▶ _TASK DIRECTIONS_:
Copy exactly the lines of the records below, and only those lines, beginning with the line that contains "Where should I click to: Edit" and ending with the line that contains "The image size is (1568, 444).".

[Stored items]
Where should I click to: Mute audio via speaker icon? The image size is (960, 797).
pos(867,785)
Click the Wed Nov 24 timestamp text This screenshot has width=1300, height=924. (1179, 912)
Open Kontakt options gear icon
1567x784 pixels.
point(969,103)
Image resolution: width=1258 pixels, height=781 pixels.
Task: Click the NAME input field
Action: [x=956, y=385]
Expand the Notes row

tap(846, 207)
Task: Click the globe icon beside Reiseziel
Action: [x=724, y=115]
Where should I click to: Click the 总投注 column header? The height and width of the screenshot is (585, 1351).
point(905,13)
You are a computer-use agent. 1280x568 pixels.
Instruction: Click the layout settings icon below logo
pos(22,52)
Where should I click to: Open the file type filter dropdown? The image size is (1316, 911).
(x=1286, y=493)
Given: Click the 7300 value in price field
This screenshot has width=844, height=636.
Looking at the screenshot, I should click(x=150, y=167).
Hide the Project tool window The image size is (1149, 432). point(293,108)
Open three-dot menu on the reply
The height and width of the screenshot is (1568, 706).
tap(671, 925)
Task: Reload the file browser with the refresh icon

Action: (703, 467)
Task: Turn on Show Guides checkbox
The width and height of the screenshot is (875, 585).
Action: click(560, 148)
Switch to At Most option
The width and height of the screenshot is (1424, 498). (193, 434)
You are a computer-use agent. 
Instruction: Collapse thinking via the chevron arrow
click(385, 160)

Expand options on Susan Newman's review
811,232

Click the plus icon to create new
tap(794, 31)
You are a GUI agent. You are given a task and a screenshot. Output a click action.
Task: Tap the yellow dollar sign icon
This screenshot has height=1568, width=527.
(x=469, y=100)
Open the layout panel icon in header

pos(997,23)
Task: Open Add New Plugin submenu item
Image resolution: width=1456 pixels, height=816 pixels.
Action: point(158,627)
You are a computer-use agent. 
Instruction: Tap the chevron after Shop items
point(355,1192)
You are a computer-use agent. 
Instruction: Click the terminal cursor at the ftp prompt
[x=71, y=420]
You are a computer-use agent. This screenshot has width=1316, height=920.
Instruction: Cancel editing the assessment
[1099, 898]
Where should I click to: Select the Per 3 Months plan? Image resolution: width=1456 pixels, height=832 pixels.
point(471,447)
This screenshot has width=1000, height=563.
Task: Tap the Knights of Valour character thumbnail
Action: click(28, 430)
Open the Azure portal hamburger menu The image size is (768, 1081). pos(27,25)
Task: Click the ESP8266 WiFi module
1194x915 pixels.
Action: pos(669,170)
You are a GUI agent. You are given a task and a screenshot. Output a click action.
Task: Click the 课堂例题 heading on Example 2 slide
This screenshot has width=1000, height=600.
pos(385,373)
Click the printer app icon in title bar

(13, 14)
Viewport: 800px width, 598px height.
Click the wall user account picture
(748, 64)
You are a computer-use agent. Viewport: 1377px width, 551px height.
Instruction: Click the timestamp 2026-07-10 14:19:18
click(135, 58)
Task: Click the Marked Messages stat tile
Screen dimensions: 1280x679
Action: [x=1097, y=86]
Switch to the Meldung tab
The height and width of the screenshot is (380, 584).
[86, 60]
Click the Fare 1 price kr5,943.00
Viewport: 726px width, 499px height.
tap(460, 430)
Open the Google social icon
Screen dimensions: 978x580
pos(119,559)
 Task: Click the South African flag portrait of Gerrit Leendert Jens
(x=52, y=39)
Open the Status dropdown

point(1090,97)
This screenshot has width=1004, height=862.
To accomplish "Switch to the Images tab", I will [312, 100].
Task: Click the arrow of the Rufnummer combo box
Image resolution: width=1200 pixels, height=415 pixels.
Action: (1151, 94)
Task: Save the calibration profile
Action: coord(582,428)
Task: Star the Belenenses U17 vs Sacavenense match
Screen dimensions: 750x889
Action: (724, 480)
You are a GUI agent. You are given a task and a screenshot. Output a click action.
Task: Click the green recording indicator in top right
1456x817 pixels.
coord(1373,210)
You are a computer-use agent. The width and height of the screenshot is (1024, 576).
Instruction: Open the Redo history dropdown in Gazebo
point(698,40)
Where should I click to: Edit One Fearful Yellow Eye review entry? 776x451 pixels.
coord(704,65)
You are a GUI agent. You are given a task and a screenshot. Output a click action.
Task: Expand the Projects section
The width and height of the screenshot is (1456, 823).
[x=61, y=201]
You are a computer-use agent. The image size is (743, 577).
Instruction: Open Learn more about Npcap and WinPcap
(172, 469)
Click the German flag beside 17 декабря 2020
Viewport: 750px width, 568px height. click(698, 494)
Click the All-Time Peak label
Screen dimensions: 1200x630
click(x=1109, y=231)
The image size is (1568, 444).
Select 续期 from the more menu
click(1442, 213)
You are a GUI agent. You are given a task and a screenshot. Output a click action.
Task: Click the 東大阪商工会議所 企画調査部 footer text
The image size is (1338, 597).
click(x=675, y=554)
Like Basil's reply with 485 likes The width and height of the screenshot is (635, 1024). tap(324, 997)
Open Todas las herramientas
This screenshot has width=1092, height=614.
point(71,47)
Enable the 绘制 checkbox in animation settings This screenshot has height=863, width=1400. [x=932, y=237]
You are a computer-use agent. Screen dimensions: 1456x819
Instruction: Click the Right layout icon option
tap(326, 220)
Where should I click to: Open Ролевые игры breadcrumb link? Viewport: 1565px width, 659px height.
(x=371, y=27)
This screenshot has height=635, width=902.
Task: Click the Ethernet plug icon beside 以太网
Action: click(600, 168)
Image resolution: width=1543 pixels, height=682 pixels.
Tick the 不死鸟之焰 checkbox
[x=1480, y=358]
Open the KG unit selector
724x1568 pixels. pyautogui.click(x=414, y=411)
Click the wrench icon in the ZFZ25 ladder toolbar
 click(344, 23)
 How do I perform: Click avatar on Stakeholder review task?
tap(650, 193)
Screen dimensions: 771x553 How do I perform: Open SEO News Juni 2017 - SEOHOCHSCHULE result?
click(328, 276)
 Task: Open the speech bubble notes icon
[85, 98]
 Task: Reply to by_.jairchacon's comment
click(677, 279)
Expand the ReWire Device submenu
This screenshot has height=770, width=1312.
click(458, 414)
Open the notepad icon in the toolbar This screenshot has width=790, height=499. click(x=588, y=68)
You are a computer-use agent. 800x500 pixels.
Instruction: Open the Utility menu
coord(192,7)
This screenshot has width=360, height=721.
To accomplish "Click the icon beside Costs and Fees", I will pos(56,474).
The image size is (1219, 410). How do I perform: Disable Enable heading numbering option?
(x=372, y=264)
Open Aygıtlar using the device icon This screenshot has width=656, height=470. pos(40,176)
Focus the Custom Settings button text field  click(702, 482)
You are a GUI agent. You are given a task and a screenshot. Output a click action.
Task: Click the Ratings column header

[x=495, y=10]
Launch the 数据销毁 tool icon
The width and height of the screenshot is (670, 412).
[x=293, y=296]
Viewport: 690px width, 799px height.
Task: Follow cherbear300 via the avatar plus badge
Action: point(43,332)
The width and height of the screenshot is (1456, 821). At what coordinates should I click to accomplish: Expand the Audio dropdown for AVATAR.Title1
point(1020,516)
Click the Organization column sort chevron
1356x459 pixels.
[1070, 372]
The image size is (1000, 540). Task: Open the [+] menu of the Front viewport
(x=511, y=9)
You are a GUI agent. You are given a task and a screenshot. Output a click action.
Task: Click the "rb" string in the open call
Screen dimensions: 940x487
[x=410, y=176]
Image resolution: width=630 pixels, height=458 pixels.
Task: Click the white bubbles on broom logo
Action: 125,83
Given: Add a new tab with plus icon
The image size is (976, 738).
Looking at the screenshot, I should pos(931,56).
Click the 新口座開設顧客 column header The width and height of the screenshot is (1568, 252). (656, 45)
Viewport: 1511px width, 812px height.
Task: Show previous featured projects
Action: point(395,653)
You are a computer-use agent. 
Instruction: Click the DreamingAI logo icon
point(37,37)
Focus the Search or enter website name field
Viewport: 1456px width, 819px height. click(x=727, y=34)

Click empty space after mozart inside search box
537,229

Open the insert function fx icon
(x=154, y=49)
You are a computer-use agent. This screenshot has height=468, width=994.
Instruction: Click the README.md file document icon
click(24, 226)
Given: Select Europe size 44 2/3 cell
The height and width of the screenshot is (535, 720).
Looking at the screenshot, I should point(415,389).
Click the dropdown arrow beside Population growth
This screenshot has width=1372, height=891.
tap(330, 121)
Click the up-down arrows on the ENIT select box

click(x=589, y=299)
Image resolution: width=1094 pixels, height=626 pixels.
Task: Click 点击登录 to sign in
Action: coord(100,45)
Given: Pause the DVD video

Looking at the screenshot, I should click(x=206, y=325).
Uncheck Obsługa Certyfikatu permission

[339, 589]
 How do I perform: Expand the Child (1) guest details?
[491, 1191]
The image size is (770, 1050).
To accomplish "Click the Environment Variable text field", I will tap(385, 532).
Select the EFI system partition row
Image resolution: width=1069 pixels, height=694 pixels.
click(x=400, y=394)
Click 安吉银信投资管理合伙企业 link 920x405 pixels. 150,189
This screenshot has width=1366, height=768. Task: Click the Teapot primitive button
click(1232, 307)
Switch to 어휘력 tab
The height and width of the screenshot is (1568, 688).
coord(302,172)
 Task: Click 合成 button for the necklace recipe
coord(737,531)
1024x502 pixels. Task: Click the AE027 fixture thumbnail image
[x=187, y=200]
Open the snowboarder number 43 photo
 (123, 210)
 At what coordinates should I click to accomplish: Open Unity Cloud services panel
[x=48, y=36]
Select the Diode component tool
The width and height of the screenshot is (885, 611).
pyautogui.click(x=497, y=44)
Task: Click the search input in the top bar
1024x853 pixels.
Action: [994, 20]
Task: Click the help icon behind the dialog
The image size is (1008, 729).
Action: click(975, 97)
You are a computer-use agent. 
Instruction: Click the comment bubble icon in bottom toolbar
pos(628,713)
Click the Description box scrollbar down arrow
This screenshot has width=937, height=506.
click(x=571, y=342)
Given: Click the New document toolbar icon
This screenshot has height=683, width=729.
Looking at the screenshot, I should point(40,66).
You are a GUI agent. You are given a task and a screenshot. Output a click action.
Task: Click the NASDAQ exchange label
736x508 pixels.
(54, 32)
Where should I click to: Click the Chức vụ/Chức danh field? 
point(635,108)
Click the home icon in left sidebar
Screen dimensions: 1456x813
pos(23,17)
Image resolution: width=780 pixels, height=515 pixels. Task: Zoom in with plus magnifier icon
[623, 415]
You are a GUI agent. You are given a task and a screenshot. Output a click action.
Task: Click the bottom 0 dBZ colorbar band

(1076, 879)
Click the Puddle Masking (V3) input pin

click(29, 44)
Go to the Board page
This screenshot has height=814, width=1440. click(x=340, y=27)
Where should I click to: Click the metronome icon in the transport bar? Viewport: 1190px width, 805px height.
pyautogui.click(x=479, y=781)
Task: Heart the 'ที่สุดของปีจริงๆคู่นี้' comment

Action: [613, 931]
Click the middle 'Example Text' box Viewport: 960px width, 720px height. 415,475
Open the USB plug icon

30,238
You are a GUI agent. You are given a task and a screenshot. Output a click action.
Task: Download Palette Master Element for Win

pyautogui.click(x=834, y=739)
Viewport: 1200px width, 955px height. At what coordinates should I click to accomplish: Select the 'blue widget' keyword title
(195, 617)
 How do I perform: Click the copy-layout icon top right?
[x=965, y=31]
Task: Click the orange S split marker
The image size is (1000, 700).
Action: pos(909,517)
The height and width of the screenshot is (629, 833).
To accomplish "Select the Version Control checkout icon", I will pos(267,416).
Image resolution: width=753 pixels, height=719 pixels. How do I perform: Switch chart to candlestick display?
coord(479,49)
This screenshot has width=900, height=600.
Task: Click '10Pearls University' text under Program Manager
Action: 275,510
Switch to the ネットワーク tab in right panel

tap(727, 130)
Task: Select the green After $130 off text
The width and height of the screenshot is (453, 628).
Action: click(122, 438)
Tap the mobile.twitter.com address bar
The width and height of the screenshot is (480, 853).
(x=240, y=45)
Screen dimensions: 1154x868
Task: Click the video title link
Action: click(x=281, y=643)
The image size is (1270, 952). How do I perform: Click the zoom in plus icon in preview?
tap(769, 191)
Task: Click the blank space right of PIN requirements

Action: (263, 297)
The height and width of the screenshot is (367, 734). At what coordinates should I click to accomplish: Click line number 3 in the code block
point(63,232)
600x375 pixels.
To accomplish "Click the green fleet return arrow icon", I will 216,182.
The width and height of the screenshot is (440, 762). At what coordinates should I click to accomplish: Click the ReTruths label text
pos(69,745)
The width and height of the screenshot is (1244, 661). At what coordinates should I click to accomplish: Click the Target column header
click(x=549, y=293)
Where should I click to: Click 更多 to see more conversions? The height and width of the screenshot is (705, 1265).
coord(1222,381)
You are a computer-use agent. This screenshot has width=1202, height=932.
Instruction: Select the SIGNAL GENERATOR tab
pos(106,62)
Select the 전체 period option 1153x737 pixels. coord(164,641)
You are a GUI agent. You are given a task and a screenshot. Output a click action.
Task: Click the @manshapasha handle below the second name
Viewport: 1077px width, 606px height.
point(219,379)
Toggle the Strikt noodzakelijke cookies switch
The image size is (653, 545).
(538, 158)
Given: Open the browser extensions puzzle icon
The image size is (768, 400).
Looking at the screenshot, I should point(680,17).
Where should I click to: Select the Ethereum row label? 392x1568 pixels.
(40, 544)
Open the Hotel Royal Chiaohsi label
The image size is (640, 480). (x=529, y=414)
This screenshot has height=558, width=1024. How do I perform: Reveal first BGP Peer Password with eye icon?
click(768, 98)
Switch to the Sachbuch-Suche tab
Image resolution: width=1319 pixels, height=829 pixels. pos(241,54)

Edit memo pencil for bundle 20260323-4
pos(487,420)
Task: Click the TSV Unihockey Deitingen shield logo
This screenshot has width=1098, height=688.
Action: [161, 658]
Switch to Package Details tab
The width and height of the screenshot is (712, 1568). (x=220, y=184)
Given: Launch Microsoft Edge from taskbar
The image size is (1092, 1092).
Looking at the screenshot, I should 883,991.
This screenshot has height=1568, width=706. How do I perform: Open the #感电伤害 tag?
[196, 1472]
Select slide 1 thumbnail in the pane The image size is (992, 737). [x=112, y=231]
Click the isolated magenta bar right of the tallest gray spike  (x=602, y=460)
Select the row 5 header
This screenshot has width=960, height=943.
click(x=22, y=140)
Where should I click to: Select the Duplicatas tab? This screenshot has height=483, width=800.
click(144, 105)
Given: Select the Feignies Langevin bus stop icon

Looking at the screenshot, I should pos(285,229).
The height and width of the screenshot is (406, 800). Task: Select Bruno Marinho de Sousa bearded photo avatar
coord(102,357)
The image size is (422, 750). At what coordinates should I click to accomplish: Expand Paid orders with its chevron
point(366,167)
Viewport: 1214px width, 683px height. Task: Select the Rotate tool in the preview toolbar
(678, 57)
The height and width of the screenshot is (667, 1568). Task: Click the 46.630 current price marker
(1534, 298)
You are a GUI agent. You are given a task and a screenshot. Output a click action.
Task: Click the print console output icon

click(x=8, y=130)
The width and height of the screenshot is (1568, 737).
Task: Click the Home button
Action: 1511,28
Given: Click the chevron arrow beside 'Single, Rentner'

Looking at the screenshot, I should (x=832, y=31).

▶ _RESPONSE TO THE EXERCISE_:
Where should I click to: Edit One Fearful Yellow Eye review entry? 776x451 pixels.
coord(704,65)
You are a GUI agent. You are given a task and a screenshot. Output a click action.
Task: Expand the Projects section
The width and height of the screenshot is (1456, 823).
[x=61, y=201]
You are a computer-use agent. The image size is (743, 577).
Instruction: Open Learn more about Npcap and WinPcap
(172, 469)
Click the German flag beside 17 декабря 2020
Viewport: 750px width, 568px height. click(698, 494)
Click the All-Time Peak label
Screen dimensions: 1200x630
click(x=1109, y=231)
The image size is (1568, 444).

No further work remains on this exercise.